Ветер в окошко, сырой и по-утреннему холодный, студил руки. Они все время стыли: чужая, простроченная в нескольких местах кривыми швами кожа пугающе стягивалась, и тогда Викентию казалось, что началось отторжение, и он принимался интенсивно качать кистевой эспандер-резинку, разгоняя кровь.

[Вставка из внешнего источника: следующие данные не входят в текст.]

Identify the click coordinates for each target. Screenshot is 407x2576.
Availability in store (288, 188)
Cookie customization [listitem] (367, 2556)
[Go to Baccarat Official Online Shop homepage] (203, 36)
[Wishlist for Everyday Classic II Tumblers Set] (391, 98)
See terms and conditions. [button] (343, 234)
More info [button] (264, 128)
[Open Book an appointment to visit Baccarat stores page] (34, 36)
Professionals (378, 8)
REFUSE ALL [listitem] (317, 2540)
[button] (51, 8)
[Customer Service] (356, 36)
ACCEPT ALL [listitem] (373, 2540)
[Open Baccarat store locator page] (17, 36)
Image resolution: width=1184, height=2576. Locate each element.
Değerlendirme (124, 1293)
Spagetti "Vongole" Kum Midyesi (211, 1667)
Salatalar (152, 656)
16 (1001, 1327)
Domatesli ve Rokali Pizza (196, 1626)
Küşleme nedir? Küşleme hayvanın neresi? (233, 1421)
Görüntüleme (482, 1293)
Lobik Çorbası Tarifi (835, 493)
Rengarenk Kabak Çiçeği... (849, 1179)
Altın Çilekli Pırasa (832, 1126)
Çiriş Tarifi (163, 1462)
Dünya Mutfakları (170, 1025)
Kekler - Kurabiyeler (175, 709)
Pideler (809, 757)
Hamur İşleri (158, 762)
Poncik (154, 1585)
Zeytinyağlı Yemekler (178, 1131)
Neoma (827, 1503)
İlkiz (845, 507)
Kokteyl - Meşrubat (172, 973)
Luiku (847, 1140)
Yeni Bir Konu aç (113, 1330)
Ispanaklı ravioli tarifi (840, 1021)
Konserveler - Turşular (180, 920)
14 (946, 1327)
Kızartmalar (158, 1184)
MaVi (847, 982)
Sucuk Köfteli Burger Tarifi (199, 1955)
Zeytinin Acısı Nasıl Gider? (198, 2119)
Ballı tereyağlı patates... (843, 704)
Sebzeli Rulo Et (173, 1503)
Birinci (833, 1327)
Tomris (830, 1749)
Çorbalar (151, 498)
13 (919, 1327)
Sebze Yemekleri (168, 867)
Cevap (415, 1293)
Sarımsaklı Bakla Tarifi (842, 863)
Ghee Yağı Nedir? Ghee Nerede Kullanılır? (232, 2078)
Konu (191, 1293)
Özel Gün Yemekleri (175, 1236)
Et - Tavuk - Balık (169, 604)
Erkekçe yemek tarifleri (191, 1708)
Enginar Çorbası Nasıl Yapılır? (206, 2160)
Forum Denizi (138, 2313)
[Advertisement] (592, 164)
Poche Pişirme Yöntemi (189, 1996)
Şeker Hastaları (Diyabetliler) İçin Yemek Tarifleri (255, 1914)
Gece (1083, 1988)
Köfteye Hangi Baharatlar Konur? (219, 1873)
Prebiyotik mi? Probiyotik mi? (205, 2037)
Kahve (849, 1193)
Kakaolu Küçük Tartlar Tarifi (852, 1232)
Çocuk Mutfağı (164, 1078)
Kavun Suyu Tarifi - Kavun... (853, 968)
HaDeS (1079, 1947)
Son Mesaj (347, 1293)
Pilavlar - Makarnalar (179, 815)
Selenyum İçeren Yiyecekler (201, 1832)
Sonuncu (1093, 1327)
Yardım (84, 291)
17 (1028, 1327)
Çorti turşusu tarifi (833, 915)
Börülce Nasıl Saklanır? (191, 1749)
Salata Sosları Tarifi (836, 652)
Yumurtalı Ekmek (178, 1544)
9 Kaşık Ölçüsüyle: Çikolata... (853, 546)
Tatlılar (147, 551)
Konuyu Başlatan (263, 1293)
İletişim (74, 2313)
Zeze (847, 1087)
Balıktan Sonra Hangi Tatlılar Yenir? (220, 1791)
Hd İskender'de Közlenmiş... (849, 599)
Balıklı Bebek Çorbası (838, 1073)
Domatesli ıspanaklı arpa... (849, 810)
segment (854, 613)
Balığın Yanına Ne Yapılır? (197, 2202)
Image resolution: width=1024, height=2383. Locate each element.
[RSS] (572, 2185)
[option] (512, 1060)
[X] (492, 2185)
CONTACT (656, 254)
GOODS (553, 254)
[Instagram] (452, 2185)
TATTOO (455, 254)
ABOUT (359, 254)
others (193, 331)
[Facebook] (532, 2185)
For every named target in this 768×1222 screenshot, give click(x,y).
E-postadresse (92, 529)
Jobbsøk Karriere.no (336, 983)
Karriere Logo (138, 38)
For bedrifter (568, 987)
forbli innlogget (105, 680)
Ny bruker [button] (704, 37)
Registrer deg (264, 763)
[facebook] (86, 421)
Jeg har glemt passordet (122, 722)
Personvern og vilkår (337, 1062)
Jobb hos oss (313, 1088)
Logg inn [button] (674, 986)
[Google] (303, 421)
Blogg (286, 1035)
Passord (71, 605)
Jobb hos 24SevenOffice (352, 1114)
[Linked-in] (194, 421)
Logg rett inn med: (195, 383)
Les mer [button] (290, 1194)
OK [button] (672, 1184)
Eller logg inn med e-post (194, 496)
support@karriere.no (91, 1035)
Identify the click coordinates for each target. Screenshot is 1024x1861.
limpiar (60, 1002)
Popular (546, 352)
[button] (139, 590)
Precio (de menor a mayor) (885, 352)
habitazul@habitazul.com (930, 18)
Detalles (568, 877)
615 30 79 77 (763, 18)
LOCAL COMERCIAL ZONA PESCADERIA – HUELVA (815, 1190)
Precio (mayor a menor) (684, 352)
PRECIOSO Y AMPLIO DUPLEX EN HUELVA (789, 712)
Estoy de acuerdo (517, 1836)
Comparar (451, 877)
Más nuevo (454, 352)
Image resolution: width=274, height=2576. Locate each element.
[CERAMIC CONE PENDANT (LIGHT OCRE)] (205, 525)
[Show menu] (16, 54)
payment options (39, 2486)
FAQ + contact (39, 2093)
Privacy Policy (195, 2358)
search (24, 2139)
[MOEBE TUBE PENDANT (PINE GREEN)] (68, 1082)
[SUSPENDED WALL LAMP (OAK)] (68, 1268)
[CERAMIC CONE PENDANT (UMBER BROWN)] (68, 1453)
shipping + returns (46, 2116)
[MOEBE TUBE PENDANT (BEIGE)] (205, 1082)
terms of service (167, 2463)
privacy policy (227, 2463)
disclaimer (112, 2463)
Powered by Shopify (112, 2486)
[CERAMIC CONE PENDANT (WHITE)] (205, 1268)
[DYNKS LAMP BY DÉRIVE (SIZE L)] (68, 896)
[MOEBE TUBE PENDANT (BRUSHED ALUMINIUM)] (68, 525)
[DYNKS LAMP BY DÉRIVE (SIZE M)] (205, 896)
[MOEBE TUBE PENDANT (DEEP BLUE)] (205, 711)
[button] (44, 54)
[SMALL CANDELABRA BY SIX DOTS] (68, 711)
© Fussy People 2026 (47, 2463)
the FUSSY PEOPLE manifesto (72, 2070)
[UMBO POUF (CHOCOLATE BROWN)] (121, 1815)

По каким-то неведомым ему и невидимым, а может, не существующим вовсе нейронам от кончиков пальцев в мозг передавался сигнал, и перед мысленным взором возникало слепящее сквозь паутину бабье лето, золотой песок в песочнице посреди соседнего двора, по которому он срезал путь, возвращаясь с дежурства, и мальчишеские голоса, взывавшие с недетской истеричностью: «Бросай, дурак! Броса-аай!!», «Взорвется, она сейчас взорвется! Броса-ай!..» А может, это было и не солнце, а яркий отсвет магниево-пороховой смеси в круглой «ракете» из плотного картона, полыхавшей в руках несмышленыша-восьмилетки: «Броса-ай!..» Участковый не стал выискивать глазами сына в гурьбе: десять широких скачков под чей-то женский крик не то с балкона, не то со скамеек у парадных — и заправленная неизвестно каким горючим дерьмом шашка в его руках. После была вспышка пузырька с высокооктановым бензином (топливного отсека ракеты «Восход-3», как оказалось впоследствии). Он размахивал пылающими факелами рук, зарывал их в песок… Изнурительная и мучительно болезненная неделя в ожоговом центре, четыре операции по пересадке донорской кожи, ежедневные походы в поликлинику с беспомощными культяпками, сплошь замотанными белыми бинтами. «Ему и больно, и смешно…» — в Афгане не царапнуло, пули марьинорощинских бандюг облетали его по кривой траектории, а свое единственное ранение он получил в детской песочнице, что вызывало сочувственные вздохи соседей и незлобивые усмешки сослуживцев.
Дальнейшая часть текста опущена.